However, in the 1950s, some writers were able to slip through the
closing door. An
out of print volume in The Cambridge History of English Literature on 16th
Century Literature (excluding Drama) was written by Clive Staples Lewis, and
every page is a joy to read…precisely because Lewis swam against the tide and
foregrounded his favorite Celts (such as William Dunbar of Lament for the
Makarys and “Timor Mors Conturbat Me” fame.)
Lewis did not do so to be Politically Correct in an alienated fashion,
he did so because he liked the jingle jangle of the verse.
None of the author’s in Popkin’s stable seems to have fallen in love
with wisdom. Anhedonia
seems to be a meal ticket in academe. C.
S. Lewis very appreciation of verse is now the sign of the not-serious, the naïve.
Recently, Stanley Fish (on his accession to an overpaid administrative
position at the University of Illinois) said “I won’t read a poem unless
I’m paid.” Wystan
Hugh Auden, years ago, exhibited unfashionable hedonia when he wrote an
introduction to the Portable Greek Reader.
Auden may have been wrong on the details but he left the reader with an
insight: that the Greeks were probably as crazy as we are today.
Popkin’s authors on the Greeks do not leave us with this positive
insight they leave us instead with more questions.
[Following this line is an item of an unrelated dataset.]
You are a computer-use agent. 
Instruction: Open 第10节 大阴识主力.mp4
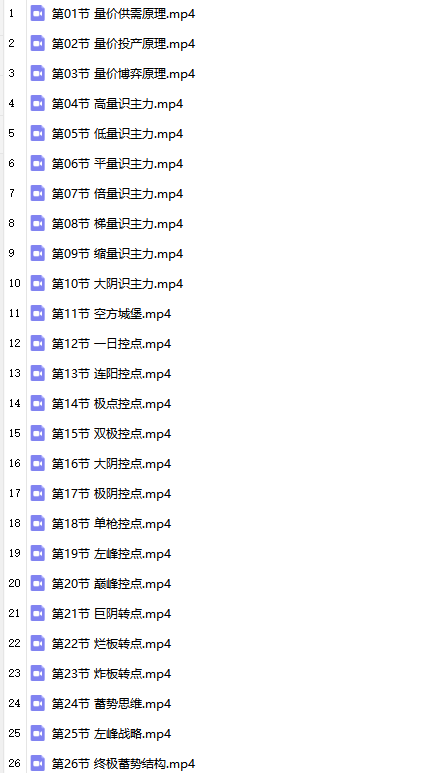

That is, Auden clearly thought it was a good thing that the Greeks were
not as the Germans fancied them during the German Biedermeyer period, serene
and above it all as the Germans wanted to be.
Writing in the immediate postwar context Auden was concerned to make an
anti-Fascist value judgment, did so in his introduction, and got paid for it:
this probably couldn’t happened today unless authorized top-down.
And, the contemporary problem with strong anti-Fascism is precisely its
questioning of non-Fascist authority. Merely
because the history of philosophy was in former times Eurocentric and male
chauvinist should not make teachers of philosophy reluctant to make value judgments,
and making value judgments is a key to telling a story.
Refusing to judge is not fairness:
it can be a form of cowardice. Hegel
produced much evil by subordinating the individual to the collective: Hegel
also can be opened, more or less at random, to find sentences that speak
directly to our loneliness when it is based on our failure to acknowledge
another’s subjectivity. Marx
produced much more evil but Marx shows precisely the hypocrisy of English
mill-owners who decried government regulation of hours but used those selfsame
regulations as incentive to automate, and grow wealthy beyond the dreams of the
older mill owners. West African
philosophers, we learn from being multiculturally correct, generalized the thin
Eurocentric concept of “truth” to one of life-force which overcomes
dualism, and could ground a philosophy of sports were we to overcome both our
racism (silenced but not eradicated by the Politically Correct.)
We
can spark the student’s interest by relating philosophy to human freedom, but
this Popkin does not do. We can
tell the student that the best philosophy, like the best music, has at times
been made in times of war, whether it was Hegel writing the last words of the
Phenomenology of Mind as Bonaparte’s guns spoke at Jena, Descartes’ service
in the Thirty Years War, or Wittgenstein in camp: but this would not be
politically correct because this speaks to the needs of the boys (although
contemporary philosopher Martha Nussbaum has spoke to the boys at West Point.)
To
paraphrase G. K. Chesterton, and if this history is evidence of the soul of the
modern university, gone is the capacity for laughter and surprise.
References Bourdieu
1990: Pierre Bourdieu, In
Other Words : Essays Towards a Reflexive Sociology.
Palo Alto, CA, Stanford University Press. Garber
et al. 1998: Daniel Garber and Michael Ayers, ed., The
Cambridge History of Seventeenth-Century Philosophy.
Cambridge, UK: Cambridge University Press. Nye
1990: Andrea Nye, Words
of Power: a Feminist Reading of the History of Logic.
London: Routledge. Popkin
2000: Richard H. Popkin, ed., The
Columbia History of Western Philosophy.
New York: Columbia University Press Wolfson
1983: Harry Austryn Wolfson, The
Philosophy of Spinoza: Unfolding the Latent Processes of his Reasoning.
Cambridge, MA, 1983: Harvard University Press.